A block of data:
◆ ◆ ◆ ◆ ◆

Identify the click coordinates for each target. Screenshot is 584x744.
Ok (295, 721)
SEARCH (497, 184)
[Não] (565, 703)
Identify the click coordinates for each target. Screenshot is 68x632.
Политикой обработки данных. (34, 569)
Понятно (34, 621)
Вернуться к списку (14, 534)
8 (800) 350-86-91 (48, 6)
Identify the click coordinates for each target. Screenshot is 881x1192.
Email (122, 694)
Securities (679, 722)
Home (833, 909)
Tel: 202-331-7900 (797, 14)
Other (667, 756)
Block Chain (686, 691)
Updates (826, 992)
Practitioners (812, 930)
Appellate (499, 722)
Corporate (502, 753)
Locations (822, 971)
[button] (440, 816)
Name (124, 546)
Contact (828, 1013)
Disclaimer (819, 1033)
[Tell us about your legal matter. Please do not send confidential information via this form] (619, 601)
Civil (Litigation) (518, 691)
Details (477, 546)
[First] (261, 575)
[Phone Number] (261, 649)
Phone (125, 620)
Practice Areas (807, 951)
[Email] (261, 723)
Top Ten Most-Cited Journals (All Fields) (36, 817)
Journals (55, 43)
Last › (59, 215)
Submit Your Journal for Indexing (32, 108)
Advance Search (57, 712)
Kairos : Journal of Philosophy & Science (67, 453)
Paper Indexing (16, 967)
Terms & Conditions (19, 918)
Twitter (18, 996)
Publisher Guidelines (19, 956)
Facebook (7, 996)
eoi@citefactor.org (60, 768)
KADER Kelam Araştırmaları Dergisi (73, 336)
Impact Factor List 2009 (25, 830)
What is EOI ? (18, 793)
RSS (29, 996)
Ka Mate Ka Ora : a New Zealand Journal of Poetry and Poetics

◆ ◆ ◆ ◆ ◆

• [Aim of the exercise] Reproduce the listing above in full, renaming "Practice Areas" to "Services" wherever it appears and leaving everything else unchanged.

• [The solution]
Identify the click coordinates for each target. Screenshot is 584x744.
Ok (295, 721)
SEARCH (497, 184)
[Não] (565, 703)
Identify the click coordinates for each target. Screenshot is 68x632.
Политикой обработки данных. (34, 569)
Понятно (34, 621)
Вернуться к списку (14, 534)
8 (800) 350-86-91 (48, 6)
Identify the click coordinates for each target. Screenshot is 881x1192.
Email (122, 694)
Securities (679, 722)
Home (833, 909)
Tel: 202-331-7900 (797, 14)
Other (667, 756)
Block Chain (686, 691)
Updates (826, 992)
Practitioners (812, 930)
Appellate (499, 722)
Corporate (502, 753)
Locations (822, 971)
[button] (440, 816)
Name (124, 546)
Contact (828, 1013)
Disclaimer (819, 1033)
[Tell us about your legal matter. Please do not send confidential information via this form] (619, 601)
Civil (Litigation) (518, 691)
Details (477, 546)
[First] (261, 575)
[Phone Number] (261, 649)
Phone (125, 620)
Services (807, 951)
[Email] (261, 723)
Top Ten Most-Cited Journals (All Fields) (36, 817)
Journals (55, 43)
Last › (59, 215)
Submit Your Journal for Indexing (32, 108)
Advance Search (57, 712)
Kairos : Journal of Philosophy & Science (67, 453)
Paper Indexing (16, 967)
Terms & Conditions (19, 918)
Twitter (18, 996)
Publisher Guidelines (19, 956)
Facebook (7, 996)
eoi@citefactor.org (60, 768)
KADER Kelam Araştırmaları Dergisi (73, 336)
Impact Factor List 2009 (25, 830)
What is EOI ? (18, 793)
RSS (29, 996)
Ka Mate Ka Ora : a New Zealand Journal of Poetry and Poetics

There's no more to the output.